Dans la nuit d'hiver du 19 décembre 1946, Hanoï était ravagée par les flammes. À la pagode Tram (Hanoï), les cloches du temple ne sonnaient plus à leur doux rythme habituel, mais se mêlaient désormais aux coups de feu, marquant le début de la résistance nationale.

C’est dans la grotte jouxtant le temple que la Voix du Vietnam a diffusé secrètement l’appel sacré du président Hô Chi Minh : « Nous préférerions tout sacrifier plutôt que de perdre notre pays ou de devenir esclaves. ».
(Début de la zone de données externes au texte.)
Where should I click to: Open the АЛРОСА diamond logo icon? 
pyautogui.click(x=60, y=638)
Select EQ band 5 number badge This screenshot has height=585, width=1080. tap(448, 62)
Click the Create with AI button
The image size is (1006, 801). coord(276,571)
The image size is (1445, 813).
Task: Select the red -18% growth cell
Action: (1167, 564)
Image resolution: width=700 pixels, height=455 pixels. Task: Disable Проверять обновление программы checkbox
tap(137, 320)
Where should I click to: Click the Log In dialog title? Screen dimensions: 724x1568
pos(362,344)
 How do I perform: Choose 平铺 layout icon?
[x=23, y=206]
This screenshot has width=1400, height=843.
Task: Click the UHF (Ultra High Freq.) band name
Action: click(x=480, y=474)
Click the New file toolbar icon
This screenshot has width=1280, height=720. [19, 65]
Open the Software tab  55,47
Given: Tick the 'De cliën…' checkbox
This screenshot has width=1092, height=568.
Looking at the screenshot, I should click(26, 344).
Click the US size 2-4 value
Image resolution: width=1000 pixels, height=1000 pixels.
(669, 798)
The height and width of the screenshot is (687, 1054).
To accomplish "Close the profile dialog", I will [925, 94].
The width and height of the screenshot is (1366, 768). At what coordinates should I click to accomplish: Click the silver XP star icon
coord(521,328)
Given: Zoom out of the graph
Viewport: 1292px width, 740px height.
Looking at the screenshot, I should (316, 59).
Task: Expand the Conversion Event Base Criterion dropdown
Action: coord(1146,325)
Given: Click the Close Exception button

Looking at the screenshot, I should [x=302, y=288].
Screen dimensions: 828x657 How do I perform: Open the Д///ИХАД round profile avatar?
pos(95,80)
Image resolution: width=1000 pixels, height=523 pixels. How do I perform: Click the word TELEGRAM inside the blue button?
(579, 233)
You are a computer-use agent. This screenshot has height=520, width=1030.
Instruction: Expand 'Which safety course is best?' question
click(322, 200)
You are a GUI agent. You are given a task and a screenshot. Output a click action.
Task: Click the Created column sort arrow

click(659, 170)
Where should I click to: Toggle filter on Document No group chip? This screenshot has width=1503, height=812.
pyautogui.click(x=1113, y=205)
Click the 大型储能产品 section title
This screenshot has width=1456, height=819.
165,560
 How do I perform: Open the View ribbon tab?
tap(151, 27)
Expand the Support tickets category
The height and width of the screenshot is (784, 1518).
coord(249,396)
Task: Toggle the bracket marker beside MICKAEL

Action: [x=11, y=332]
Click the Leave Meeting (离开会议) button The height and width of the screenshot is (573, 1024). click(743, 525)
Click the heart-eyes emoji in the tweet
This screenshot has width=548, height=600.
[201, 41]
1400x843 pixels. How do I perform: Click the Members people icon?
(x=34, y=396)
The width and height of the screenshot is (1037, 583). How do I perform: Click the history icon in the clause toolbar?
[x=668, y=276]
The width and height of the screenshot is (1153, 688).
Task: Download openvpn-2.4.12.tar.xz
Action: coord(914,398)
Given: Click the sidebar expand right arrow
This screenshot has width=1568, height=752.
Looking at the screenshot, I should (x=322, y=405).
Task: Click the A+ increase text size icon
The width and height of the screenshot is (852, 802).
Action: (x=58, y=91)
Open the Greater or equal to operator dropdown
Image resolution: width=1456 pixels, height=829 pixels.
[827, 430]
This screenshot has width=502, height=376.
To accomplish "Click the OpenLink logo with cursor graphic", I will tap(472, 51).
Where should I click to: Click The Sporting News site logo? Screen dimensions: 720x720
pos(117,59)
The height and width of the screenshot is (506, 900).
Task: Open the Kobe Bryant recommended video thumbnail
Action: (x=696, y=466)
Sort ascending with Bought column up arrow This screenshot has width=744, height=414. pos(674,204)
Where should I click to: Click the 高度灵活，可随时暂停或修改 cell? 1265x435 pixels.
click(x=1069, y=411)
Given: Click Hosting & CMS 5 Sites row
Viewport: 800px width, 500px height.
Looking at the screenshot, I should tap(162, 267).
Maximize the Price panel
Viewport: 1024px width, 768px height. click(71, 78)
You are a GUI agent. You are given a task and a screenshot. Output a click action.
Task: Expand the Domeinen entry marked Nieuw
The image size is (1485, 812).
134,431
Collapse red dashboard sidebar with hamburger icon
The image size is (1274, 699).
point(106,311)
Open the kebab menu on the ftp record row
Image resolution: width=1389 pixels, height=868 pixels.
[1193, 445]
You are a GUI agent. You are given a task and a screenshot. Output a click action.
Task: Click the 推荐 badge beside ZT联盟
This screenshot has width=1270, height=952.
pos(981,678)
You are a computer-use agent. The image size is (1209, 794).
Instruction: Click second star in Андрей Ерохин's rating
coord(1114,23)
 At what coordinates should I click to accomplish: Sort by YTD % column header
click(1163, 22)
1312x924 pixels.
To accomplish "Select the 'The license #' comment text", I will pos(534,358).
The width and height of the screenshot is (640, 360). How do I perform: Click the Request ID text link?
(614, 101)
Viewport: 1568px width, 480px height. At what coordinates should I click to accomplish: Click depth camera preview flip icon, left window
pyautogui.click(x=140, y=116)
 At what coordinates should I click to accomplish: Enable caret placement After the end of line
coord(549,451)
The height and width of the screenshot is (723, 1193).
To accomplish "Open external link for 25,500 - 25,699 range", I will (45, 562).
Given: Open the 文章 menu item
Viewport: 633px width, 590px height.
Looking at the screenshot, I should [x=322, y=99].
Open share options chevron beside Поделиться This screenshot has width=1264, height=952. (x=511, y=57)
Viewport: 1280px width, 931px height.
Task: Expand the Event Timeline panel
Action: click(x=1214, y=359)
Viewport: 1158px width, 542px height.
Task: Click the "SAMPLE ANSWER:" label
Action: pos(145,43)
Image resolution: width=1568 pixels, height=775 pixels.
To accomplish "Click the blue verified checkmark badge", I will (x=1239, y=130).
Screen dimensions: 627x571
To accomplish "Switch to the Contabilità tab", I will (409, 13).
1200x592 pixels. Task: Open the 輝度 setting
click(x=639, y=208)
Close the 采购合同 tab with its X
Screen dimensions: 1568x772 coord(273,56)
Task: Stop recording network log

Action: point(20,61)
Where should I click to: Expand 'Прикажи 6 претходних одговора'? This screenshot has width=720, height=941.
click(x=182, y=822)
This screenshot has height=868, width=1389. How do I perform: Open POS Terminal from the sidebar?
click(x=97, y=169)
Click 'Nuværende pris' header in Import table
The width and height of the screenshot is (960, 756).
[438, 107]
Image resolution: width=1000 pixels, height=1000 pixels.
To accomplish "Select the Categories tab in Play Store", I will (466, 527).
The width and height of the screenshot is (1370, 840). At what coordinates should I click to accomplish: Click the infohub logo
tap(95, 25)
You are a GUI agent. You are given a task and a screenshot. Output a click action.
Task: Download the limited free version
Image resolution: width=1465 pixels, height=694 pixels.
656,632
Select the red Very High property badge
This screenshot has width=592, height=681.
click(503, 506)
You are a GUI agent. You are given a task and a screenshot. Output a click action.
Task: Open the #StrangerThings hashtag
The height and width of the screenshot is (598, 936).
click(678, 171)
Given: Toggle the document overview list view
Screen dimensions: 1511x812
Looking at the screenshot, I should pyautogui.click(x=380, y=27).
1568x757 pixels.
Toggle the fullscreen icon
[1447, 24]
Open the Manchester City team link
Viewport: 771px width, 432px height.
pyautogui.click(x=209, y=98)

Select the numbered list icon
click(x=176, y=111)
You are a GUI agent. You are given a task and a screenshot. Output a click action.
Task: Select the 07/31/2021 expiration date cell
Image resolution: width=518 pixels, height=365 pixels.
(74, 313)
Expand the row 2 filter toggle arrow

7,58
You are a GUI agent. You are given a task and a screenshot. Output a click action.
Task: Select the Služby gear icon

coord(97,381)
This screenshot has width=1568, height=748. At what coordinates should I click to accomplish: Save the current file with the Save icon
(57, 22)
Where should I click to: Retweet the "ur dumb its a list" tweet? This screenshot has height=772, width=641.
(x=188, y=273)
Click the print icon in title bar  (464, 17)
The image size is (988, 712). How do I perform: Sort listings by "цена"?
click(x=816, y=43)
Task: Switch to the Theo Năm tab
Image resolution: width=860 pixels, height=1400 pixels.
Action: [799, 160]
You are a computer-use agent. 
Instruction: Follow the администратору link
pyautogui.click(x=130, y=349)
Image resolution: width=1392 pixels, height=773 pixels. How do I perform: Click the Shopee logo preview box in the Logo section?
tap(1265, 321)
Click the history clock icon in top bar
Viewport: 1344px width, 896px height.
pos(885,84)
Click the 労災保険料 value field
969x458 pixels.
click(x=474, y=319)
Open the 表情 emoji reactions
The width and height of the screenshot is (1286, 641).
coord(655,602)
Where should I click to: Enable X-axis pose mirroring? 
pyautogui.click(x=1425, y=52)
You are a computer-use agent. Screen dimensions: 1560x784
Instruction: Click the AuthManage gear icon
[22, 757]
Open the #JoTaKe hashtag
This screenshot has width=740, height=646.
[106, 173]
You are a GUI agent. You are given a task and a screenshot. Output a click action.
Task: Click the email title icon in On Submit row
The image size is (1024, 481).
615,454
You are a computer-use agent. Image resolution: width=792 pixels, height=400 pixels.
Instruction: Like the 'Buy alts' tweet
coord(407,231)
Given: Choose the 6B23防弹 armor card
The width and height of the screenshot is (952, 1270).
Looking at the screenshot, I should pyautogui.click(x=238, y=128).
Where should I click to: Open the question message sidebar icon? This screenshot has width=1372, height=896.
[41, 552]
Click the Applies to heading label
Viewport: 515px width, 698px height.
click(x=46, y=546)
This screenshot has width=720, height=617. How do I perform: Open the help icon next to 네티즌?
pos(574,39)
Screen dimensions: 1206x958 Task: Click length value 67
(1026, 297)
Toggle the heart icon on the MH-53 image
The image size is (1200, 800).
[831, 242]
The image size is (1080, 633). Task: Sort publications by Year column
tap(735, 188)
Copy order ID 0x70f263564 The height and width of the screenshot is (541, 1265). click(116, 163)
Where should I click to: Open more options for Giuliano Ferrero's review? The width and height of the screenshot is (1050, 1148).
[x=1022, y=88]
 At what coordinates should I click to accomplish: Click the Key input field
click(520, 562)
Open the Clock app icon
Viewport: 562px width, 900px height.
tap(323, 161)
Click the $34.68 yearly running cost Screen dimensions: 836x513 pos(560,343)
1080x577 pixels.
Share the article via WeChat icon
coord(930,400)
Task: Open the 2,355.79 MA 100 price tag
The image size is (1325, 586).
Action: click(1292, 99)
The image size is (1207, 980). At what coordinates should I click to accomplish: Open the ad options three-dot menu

Cet appel aux armes pour sauver la nation trouva un écho jusque dans les monastères bouddhistes. Deux mois plus tard seulement, le 27 février 1947, à la pagode Co Le (Nam Dinh), une cérémonie de vœux sans précédent eut lieu sous la présidence du vénérable Thich Le Long.

Devant les majestueux Trois Joyaux, 27 jeunes moines et nonnes ont ôté leurs robes brunes, se préparant à revêtir leurs uniformes de défense nationale, et ont prêté serment à l'unanimité :Enlevez votre robe de moine et revêtez votre tenue de guerrier.Ils firent leurs adieux aux sons des gongs et aux chants pour prendre les armes et se diriger vers le champ de bataille.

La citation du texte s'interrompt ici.